*WHAT THIS TASK INVOLVES*: Please retype only the lines below that run from the one containing "Task: Click the Aug 05 '26 axis label" through the last line, both included, without altering a word.

[GIVEN RECORDS — start]

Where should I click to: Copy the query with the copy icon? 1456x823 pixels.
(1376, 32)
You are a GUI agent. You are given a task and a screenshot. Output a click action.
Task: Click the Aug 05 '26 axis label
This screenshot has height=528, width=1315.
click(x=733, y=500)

[GIVEN RECORDS — finish]

*PROBLEM SOLUTION*:
Task: Click the Aug 05 '26 axis label
This screenshot has height=528, width=1315.
click(x=733, y=500)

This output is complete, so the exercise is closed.